If $G = (\mathbb{Z}/p\mathbb{Z})^\times$, let $d = \prod_i q_i^{a_i}$ and $p-1 = \prod_i q_i^{b_i}$ be the factorisation into coprimes of $d$ and $p-1$. This means factorisations as displayed, where the $q_i$ are pairwise coprime but not necessarily prime. Such a factorisation is computable in polynomial time. (Depending on whether you are willing to use probabilistic / heuristic algorithms, you may even want to use a complete factorisation into primes here). Clearly the $d$-th power problem reduces to the $q_i^{a_i}$ power problem for each $i$, i.e. we can assume that $d=q^a$ and $q^b$ divides $p-1$ exactly (i.e. divides it and is coprime to the quotient).

There are some nice cases:

• First case: $b=0$, i.e. $d$ is coprime to $p-1$. In this case, every element of $G$ is a $d$-th power, and you can obtain them in polynomial time by writing $ud+v(p-1)=1$, so that $x = (x^u)^d$ for all $x\in G$.
• Second case: $a=b$, i.e. $d$ divides $p-1$ and is coprime to $n=(p-1)/d$. Write $ud+vn = 1$, and let $x\in G$. If $x=y^d$ for some $y\in G$, then $(x^u)^d = x$. So $x$ is a $d$-th power if and only if $x^u$ is a $d$-th root of $x$, and we can solve the problem in polynomial time.

In general, you can repeatedly use the second case to reduce to $a<b$. If $a$ was a multiple of $b$, you are done.

Otherwise, I do not have anything clever to propose.
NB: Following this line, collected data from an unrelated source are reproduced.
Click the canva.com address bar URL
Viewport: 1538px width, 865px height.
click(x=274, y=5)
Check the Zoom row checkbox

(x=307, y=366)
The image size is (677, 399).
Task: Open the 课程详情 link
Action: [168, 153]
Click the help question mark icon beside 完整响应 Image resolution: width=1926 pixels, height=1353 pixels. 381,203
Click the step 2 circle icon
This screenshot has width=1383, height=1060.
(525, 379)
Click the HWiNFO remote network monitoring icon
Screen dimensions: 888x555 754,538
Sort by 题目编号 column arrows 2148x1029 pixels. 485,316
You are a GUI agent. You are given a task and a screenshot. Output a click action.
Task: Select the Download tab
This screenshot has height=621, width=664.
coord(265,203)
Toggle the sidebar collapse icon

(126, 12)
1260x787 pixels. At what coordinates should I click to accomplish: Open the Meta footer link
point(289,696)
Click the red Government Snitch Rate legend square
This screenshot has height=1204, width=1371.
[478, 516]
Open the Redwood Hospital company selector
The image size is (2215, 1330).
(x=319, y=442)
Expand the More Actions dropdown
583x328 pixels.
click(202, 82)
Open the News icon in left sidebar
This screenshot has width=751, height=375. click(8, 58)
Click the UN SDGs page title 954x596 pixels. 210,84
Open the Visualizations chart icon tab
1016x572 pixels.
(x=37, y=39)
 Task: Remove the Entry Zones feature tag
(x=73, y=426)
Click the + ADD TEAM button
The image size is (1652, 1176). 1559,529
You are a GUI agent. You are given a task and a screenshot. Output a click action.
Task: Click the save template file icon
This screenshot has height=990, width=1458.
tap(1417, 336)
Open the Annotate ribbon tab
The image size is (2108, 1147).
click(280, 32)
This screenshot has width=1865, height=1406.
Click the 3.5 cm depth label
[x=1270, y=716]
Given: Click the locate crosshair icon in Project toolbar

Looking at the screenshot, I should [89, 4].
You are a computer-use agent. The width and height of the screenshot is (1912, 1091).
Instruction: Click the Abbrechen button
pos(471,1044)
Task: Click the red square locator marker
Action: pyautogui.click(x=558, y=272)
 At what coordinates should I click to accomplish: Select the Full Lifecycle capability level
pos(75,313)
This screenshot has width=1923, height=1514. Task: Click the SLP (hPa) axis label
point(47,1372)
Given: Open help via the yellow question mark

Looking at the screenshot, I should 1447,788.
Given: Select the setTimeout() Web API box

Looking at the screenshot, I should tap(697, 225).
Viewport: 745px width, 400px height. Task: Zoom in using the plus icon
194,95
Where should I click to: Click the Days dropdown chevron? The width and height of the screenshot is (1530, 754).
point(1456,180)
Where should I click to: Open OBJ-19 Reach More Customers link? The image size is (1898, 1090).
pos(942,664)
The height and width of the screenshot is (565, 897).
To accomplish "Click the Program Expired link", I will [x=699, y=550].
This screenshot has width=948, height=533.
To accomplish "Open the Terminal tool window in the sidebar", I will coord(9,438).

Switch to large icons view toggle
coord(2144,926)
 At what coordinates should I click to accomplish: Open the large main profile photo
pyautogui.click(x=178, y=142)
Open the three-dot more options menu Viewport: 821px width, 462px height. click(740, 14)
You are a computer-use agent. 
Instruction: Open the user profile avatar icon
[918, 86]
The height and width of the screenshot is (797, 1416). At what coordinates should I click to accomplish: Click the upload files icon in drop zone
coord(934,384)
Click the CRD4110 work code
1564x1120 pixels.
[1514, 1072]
Here is a possibility, which recovers classical algorithms for square roots and other fixed powers. Assume that you are given a generator of the $q^b$-subgroup $H$ of $G$ (this is possible in polynomial time if you are willing to accept a probabilistic algorithm or assume GRH). Now simply solve DLP in $H$ by repeatedly using the exact sequence $1\to H[q] \to H \to H^q\to 1$. The running time is $q^{1/2}(\log (pq))^{O(1)}$ using generic algorithms.